Curioso, ou nem tanto assim, nos últimos meses este é o terceiro filme que trata dessa digitalização do indivíduo e de como se pode (ainda) estabelecer uma relação entre os que mantêm a carne e os que optam – ou nunca puderam escolher – por seguir a via des-material, a recordar: The Congress (O Congresso, 2013) de Ari Folman e Her (Uma História de Amor, 2013) de Spike Jonze. Talvez seja provocação minha, ou simples parvoíce, mas independentemente das qualidades de todos estes filmes (e nalguns casos elas são muito escassas), penso que há um discurso mais complexo e talvez mais elaborado sobre toda esta questão da impossibilidade do toque nesta nossa era de comunicações à distância e relações virtuais num filme como G.I. Joe: The Rise of Cobra (G.I. Joe – O Ataque dos Cobra, 2009). Isto porque todo esse raciocínio surge no filme de Stephen Sommers como simples contexto, é já parte intrínseca de tudo o resto. Não há, pois, sublinhados, simplesmente já não sabemos quem é de carne e quem é holográfico, nem o sabem os próprios personagens… é tudo fogo de vista como o próprio filme, lampejos de realidade. É isso que falta a Transcendence, perceber que mais que uma questão teórica, a desmaterialização/maquinização é uma realidade; tratá-la como tópico de uma ficção científica cheia de efeitos especiais é reportá-la a um período imaginário e por isso distanciá-la do agora.

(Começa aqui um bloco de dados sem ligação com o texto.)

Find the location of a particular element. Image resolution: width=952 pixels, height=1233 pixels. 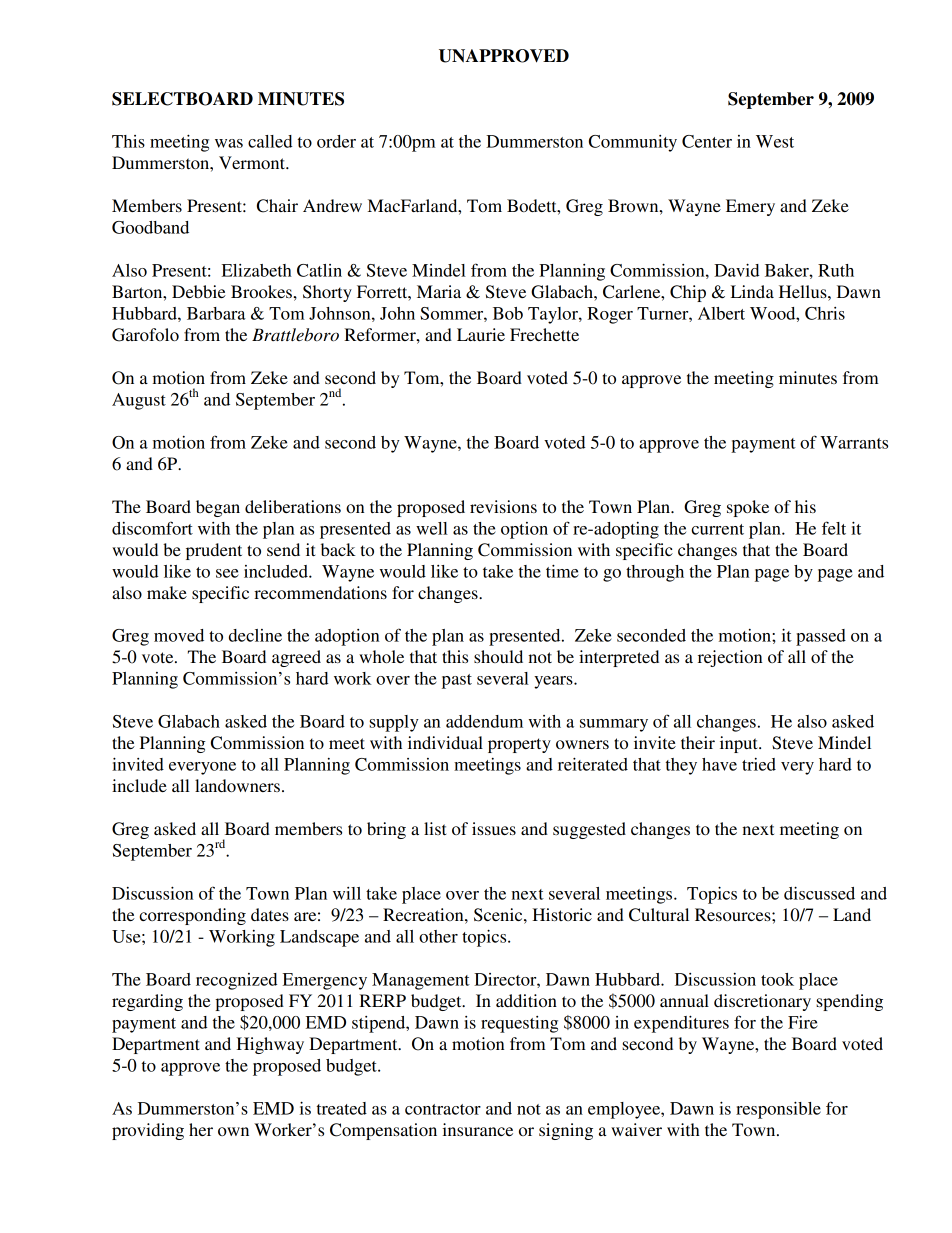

Não deixa, no entanto, de ser interessante encontrar um objecto desta dimensão financeira que se interesse verdadeiramente pelos temas que aborda (coisa rara!) e, mais que isso, que seja um filme de ficção científica com efeitos à medida que escolhe seguir a forma de um (melo)drama romântico sobre a impossibilidade do toque nas paixões digitais.